Hey everyone,
So I have a question about log rotation...
Our mailman.log has grown to over 5 gigs. It's time to add this to log rotation. We added what we thought might work to the /etc/logrotate.d/mailman script, but when we ran it with a -f, we learned that the -f flag doesn't keep old logs.
That in itself is fine - a normal scheduled log rotation won't have that problem.
My problem is that doing the rotation caused the mailman not to be able to write to the log anymore. It appears that it no longer has a handle to the file.
To overcome this with, say, nginx, there is a command in logrotate that you can add that restarts the service.
I have found, however, that restarting the mailman service can be VERY problematic. There is so much going on that it takes a very long time to stop, and I have seen several instances where the service never shuts down cleanly - even after 3-4 minutes. The service thinks it is shut down, but there are several threads that haven't yet completed. If they are killed, then you have to go clean up the master.lck files etc. It seems like a bad way of doing things and a good way to somehow corrupt data.
Anyway - after rambling...
- Has anyone come up with a good log rotation strategy that doesn't necessitate a restart of the service?
- Has anyone seen problems stopping and restarting the service? Is there a way to help with this problem?
Thanks,
Darren
On Tue, Apr 10, 2018, at 3:04 PM, Darren Smith wrote:
Hey everyone,
So I have a question about log rotation...
Our mailman.log has grown to over 5 gigs. It's time to add this to log rotation. We added what we thought might work to the /etc/logrotate.d/mailman script, but when we ran it with a -f, we learned that the -f flag doesn't keep old logs.
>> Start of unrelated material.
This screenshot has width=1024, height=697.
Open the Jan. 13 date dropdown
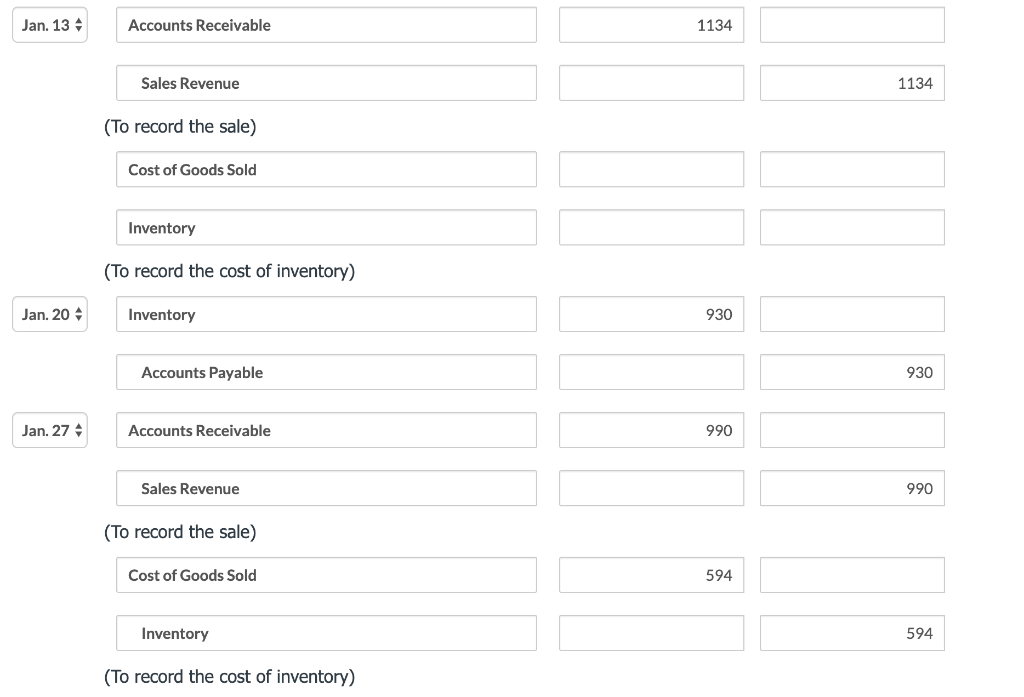(50, 25)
That in itself is fine - a normal scheduled log rotation won't have that problem.
My problem is that doing the rotation caused the mailman not to be able to write to the log anymore. It appears that it no longer has a handle to the file.
You can send a SIGHUP to mailman's master process and it will reload all the log files. The PID of the master process is stored in "var/data/master.pid".
To overcome this with, say, nginx, there is a command in logrotate that you can add that restarts the service.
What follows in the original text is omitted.